2026 Syllabus Objectives

By the end of these notes, you should be able to:

  1. Analyse graphs of the variation with time of potential difference, charge, and current for a capacitor discharging through a resistor.
  2. Recall and use τ = RC for the time constant of a discharging capacitor.
  3. Use equations of the form x = x₀ e^(−t/RC) where x can represent current, charge, or potential difference.

1. What Happens When a Capacitor Discharges?

A capacitor is a component that stores electrical charge on two conducting plates. When you connect a charged capacitor to a resistor (and disconnect the battery), the capacitor begins to discharge — it pushes its stored charge around the circuit through the resistor.

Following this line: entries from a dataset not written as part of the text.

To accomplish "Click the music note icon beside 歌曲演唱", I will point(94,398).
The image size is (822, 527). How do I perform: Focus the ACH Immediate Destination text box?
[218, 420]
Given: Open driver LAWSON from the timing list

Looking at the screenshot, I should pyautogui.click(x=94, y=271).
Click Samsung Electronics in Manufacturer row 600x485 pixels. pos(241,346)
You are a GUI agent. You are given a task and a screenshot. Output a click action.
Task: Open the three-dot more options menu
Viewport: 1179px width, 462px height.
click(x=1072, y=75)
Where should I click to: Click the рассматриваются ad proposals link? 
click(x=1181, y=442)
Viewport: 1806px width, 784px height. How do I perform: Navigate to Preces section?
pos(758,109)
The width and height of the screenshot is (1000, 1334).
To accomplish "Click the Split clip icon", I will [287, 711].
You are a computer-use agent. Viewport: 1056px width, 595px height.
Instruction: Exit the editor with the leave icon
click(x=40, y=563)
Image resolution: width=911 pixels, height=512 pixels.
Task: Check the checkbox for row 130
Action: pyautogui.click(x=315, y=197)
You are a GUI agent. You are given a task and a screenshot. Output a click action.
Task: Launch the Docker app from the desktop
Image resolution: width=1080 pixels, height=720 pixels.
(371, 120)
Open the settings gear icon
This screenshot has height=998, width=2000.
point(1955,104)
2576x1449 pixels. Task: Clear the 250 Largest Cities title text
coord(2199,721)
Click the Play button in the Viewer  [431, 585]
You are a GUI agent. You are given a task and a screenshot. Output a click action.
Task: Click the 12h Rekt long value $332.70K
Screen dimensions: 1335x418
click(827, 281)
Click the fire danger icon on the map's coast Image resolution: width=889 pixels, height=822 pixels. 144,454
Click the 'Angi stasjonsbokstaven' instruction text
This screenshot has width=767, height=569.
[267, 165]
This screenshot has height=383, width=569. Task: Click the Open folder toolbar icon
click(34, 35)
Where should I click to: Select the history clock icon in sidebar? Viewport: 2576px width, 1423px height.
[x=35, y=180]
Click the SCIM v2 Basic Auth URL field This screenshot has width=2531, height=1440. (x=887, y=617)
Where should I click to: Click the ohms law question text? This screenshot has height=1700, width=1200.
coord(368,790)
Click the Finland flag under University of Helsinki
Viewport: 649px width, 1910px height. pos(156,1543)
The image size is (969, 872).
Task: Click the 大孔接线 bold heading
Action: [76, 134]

Here is what happens physically, step by step:

  • At the very start of discharge, there is a large amount of charge on the plates. This means there is a large potential difference (voltage) across the plates, which drives a large current through the resistor.
  • As charge flows off the plates, the amount of charge stored decreases. This means the potential difference also decreases, so the current decreases too.
  • Eventually, the plates have equal numbers of electrons on each side — the charge is zero, the voltage is zero, and the current is zero. The capacitor is fully discharged.

Key idea: As the capacitor discharges, the charge, potential difference, and current all decrease together. They do not drop at a steady rate — they fall quickly at first, then more and more slowly. This type of decrease is called exponential decay.


2. The Discharge Circuit

A typical discharge circuit contains:

  • A capacitor (C) — the component being discharged
  • A resistor (R) — the component the charge flows through
  • An ammeter — to measure the current at different times

When the circuit is closed (the switch is flipped to disconnect the battery and connect the resistor), discharge begins immediately.

The resistance affects how quickly the capacitor discharges:

  • A high resistance means the current is small, so charge flows slowly off the plates. The capacitor takes a long time to discharge.
  • A low resistance means the current is large, so charge flows quickly. The capacitor discharges rapidly.